* [EXERCISE PROMPT] Beneath this line is the data. Output exactly the lines from the line with "The height and width of the screenshot is (1022, 1024)." to the line with "Open the 放置", both ends included, and nothing more.

* [SOURCE DATA]
○ ○ ○ ○ ○ ○ ○

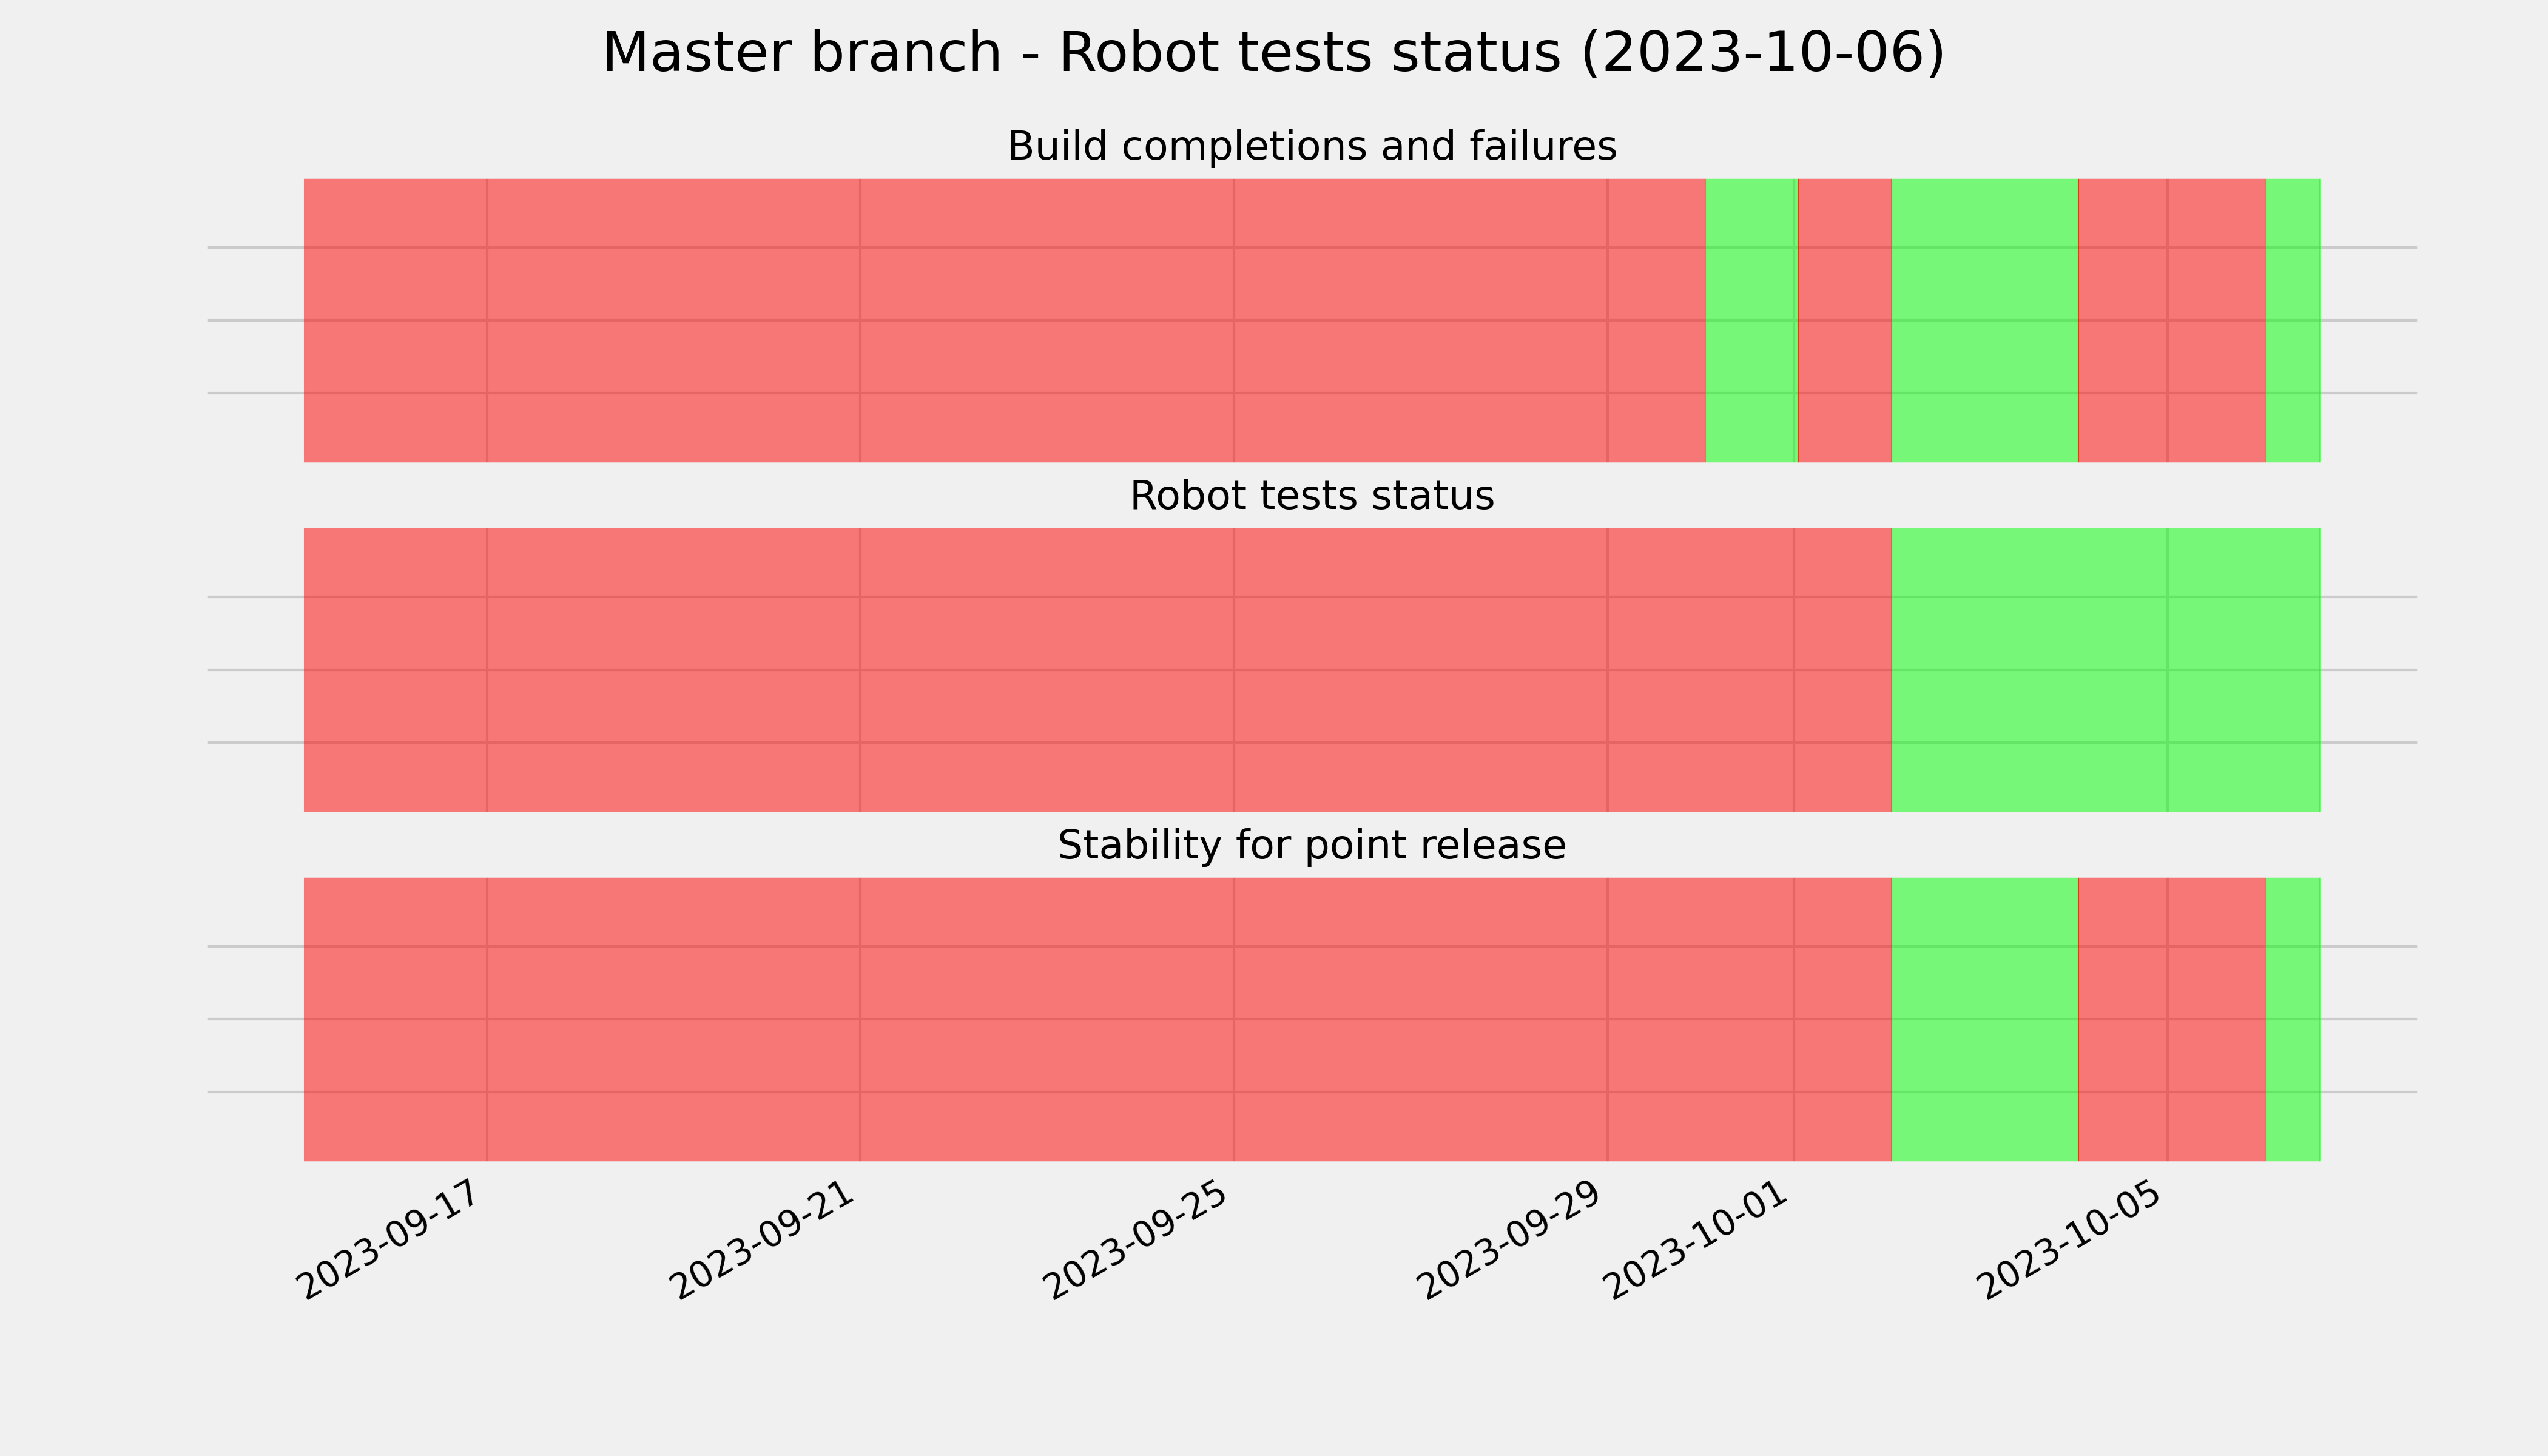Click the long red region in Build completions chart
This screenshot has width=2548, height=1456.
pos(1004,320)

○ ○ ○ ○ ○ ○ ○

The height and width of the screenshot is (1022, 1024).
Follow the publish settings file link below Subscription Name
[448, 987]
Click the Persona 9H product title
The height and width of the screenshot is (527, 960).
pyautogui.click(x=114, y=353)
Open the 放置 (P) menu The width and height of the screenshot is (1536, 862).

○ ○ ○ ○ ○ ○ ○

* [RESULT]
The height and width of the screenshot is (1022, 1024).
Follow the publish settings file link below Subscription Name
[448, 987]
Click the Persona 9H product title
The height and width of the screenshot is (527, 960).
pyautogui.click(x=114, y=353)
Open the 放置 (P) menu The width and height of the screenshot is (1536, 862).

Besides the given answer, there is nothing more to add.